Ora, os campos e questões de aplicação da tríplice relação natureza-cultura-liberdade são inúmeros. Vão da identidade sexual e das questões de género à biotecnologia. A honestidade e franqueza do diálogo com as culturas contemporâneas não será estranha à relação viva e à tensão justa que consigamos manter entre os três elementos. Daqui, enquanto revista cristã de cultura, nasce também a motivação para promovermos, tanto a atenção e a reflexão atenta, serena e comprometida sobre os múltiplos fenómenos e expressões culturais do nosso tempo, como o pensamento teológico que olha e pensa a história ordinária de homens e mulheres de hoje como lugar teológico, assim como a partilha de conhecimento multidisciplinar amplo e rigoroso.
Por último, com a modernidade, o cristianismo deixou de ser o principal, quase único, produtor cultural que foi em tempos. Deixou de contar com o poder que gere o todo e com um sentido unívoco transversal a todos. Neste novo cenário, a tentação poderá ser a da retirada do espaço público e da produção cultural e a do isolamento. Cremos, porém, que haverá outro caminho mais promissor para que a fé cristã continue a gerar cultura partilhada, visível e reconhecível: narrações à altura de Deus e do humano, formas de vida “vivíveis”, individuais e coletivas, práticas de fraternidade e de salvaguarda da criação, modos de pensamento crítico e discernido. Será um cristianismo eventualmente mais pobre, mais descentrado e periférico, mas, precisamente por isso, mais evangélico. Passará pela hospitalidade, não só declarada, mas de facto, que implica sempre desprendimento de si – mas este é o dado de maior alcance pascal, já que a vida que permanece é aquela que passa pela perda da própria vida em favor de outrem; passará pela permeabilidade, pela aprendizagem com outros, pelo pensamento relacional e processual, tendo como referente a escuta, tanto da Palavra de Deus, como do que eleva e do que expõe a vulnerabilidade da nossa humanidade comum; passará pelo conhecimento recíproco, pelo cruzamento de diferentes sensibilidades e expressões, pela colaboração qualificada e honesta com tantos outros atores culturais, sem perder, com isso, “um não sei quê” de distanciamento, de desfasamento, de desadequação que sempre marca o modo de ser cristão – sendo do mundo, não é do mundo.

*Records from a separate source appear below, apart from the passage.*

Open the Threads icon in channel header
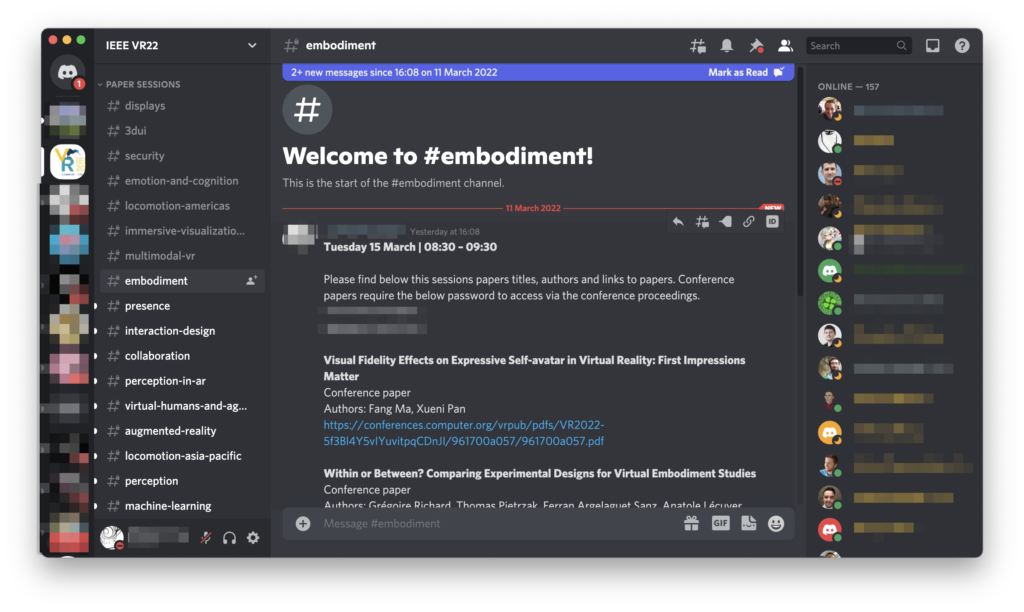Image resolution: width=1024 pixels, height=612 pixels. [x=698, y=46]
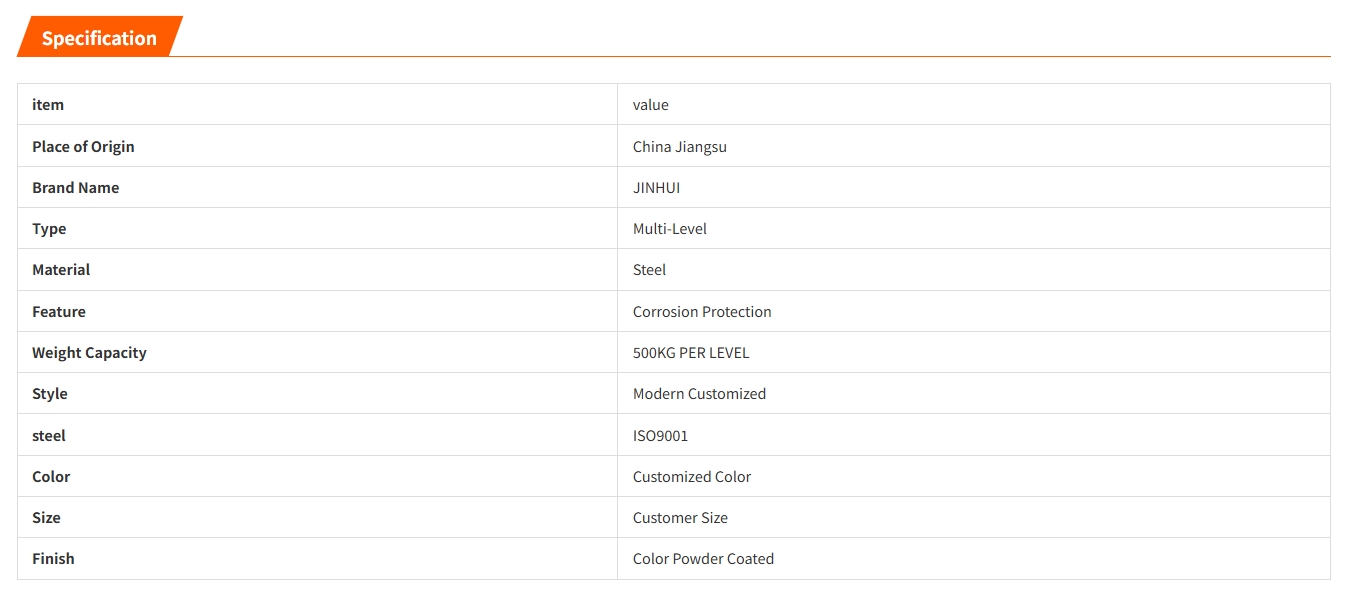Image resolution: width=1349 pixels, height=596 pixels.
Task: Click the 'China Jiangsu' value cell
Action: tap(680, 147)
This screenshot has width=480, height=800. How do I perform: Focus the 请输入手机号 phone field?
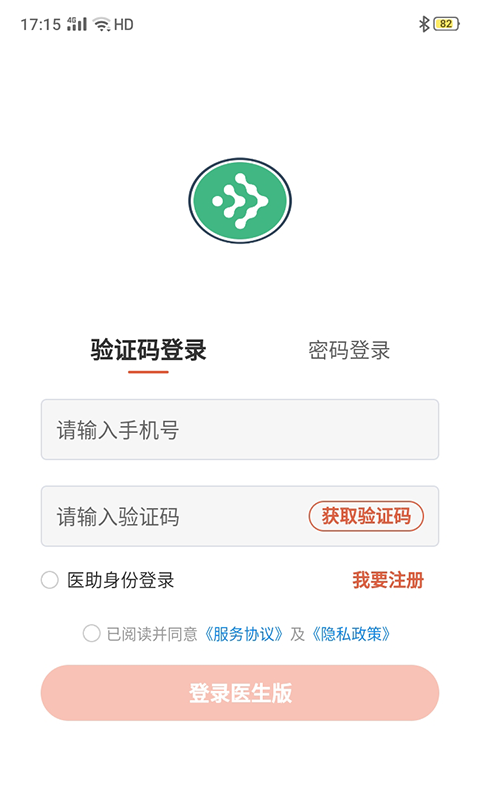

Na verdade, é este o caminho que a Brotéria tem vindo a abraçar quando, além de revista, passou a ser espaço cultural, com galeria aberta à arte contemporânea, programação própria e alojada, atenta às realizações e interrogações que a realidade quotidiana vai fazendo nascer, biblioteca cultivada ao longo da existência da revista que se põe ao dispor dos leitores de hoje.
Ainda que fosse por meio de comunidades pequenas ou marginais de crentes, o Evangelho e a tradição viva da Igreja continuam a ser fonte e dinamismo de sabedoria, de imaginação e de ação. Desse lugar fecundo, continuarão a gerar-se forças espirituais e a ganhar forma cultural e biográfica modos de vida, de pensamento e de expressão que sejam capazes de interpretar o desejo humano, de narrar as promessas mais fecundas e de agir sobre os nós mais intricados da mesma aventura humana que partilhamos e que cremos ser habitada pelo Espírito de Deus.
O presente texto repropõe, em versão reduzida e adaptada, o Editorial do nº. de Janeiro de 2022, da revista Brotéria (vol. 194-1)
* Os jesuítas em Portugal assumem a gestão editorial do Ponto SJ, mas os textos de opinião vinculam apenas os seus autores.